• DOCUMENT SEGMENT:

Can I get the flu from the vaccine and how does it work?

Contrary to popular belief, the flu vaccine will not give you the influenza virus. It will, however, trigger the immune system to get to work building antibodies to the virus. The vaccine available at COLFS Medical Clinic is an inactivated (not live) vaccine. Two of the more common side effects include redness or tenderness at the injection site. Some may experience swelling or pain at the injection site. Infants, children, and adolescents may experience drowsiness, loss of appetite, nausea, vomiting, diarrhea, uncontrolled crying, and fever. Adults and older adults less commonly experience these side effects, but may experience fatigue, body aches, or headache [3]. Sometimes, the symptoms caused by the stimulated immune system can resemble a viral illness, for a few days.

If the vaccine does not guarantee I will not get influenza virus, why would I get it?

In the 2019-2020 influenza season, the vaccine had an overall effectiveness rate of 45%. The vaccine was 50% effective against influenza B viruses, and 37% against influenza A viruses. The vaccine had a 55% overall effectiveness rate for children and adolescents >6 months-17 years old. Though these percentages may seem low, it is helpful to look at the burden that the flu causes to us as individuals, and to our healthcare system. In the past 10 years, influenza has “caused an estimated (range of) 4.3–21 million doctor visits, 140,000–810,000 hospitalizations, and 12,000–61,000 deaths each year” [4]. There is also a significant spike in illness related work absence during the flu season [5]. So, as you can see, influenza wreaks quite a bit of havoc when it comes around every year. The vaccination helps reduce just how much hardship it will cause.

If I get the flu vaccine will it help to protect me from getting COVID-19?

No, the influenza vaccine will not provide you with specific protection from COVID-19. However, the COVID-19 pandemic increases the importance of receiving the flu vaccine. Reducing flu prevalence reduces the number of people requiring treatment for the illness. Now more than ever, it is important to reduce the burden on the healthcare system while we are experiencing the COVID-19 pandemic. Presenting symptoms of seasonal influenza are very similar to COVID-19. Widespread administration of the vaccination will hopefully help to reduce confusion between the two illnesses [1].

The Flu Vaccine is an Effective and Safe Public Health Measure

In summary, getting sick with the flu is miserable and can lead to time out of work or school. The vaccine will significantly reduce your chances of contracting influenza. The vaccine itself presents little risk. Whether you’re a regular flu vaccine recipient, or you have never received the vaccine before, this is certainly the year to seriously consider getting your flu vaccine. At COLFS Medical Clinic, we can answer any remaining questions you may have regarding the vaccine and ensure you are eligible to receive it.  Contact us for a consultation or to schedule your flu vaccine: request an appointment today!

• SOURCE MATERIAL:
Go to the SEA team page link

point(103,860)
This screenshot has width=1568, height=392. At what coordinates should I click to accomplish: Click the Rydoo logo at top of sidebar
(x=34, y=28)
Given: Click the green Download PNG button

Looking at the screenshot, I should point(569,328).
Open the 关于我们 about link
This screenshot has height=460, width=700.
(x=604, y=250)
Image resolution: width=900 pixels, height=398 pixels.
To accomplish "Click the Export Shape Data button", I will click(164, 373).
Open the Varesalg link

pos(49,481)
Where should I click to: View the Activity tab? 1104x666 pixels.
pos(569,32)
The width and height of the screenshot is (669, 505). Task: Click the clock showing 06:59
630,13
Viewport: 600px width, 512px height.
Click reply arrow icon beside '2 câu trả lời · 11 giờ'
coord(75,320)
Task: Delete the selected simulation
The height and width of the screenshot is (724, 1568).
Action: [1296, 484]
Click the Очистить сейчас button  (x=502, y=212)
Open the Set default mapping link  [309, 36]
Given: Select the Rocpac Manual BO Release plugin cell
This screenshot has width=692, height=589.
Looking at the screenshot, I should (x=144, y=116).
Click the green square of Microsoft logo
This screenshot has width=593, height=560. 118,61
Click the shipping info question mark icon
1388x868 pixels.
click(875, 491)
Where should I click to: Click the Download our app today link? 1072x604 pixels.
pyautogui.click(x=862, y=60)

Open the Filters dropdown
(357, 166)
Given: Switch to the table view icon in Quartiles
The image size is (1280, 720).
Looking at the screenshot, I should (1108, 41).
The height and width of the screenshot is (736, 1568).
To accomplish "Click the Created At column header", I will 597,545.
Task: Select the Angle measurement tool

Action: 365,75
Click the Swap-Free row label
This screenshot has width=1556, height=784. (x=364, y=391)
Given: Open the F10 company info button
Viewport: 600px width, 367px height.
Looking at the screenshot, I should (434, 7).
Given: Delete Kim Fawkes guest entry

• TASK REQUIREMENTS: Do the following statements agree with the flu vaccine text above? For each one, answer yes or no and quote the words from the text that decide it. 1. The flu vaccine offered at COLFS Medical Clinic is a live vaccine. 2. In the 2019-2020 season, the vaccine was more effective against influenza B viruses than against influenza A viruses. 3. The flu vaccine gives specific protection from COVID-19.

• SOLUTION TO THIS EXERCISE:
1. No: "The vaccine available at COLFS Medical Clinic is an inactivated (not live) vaccine."
2. Yes: "The vaccine was 50% effective against influenza B viruses, and 37% against influenza A viruses."
3. No: "No, the influenza vaccine will not provide you with specific protection from COVID-19."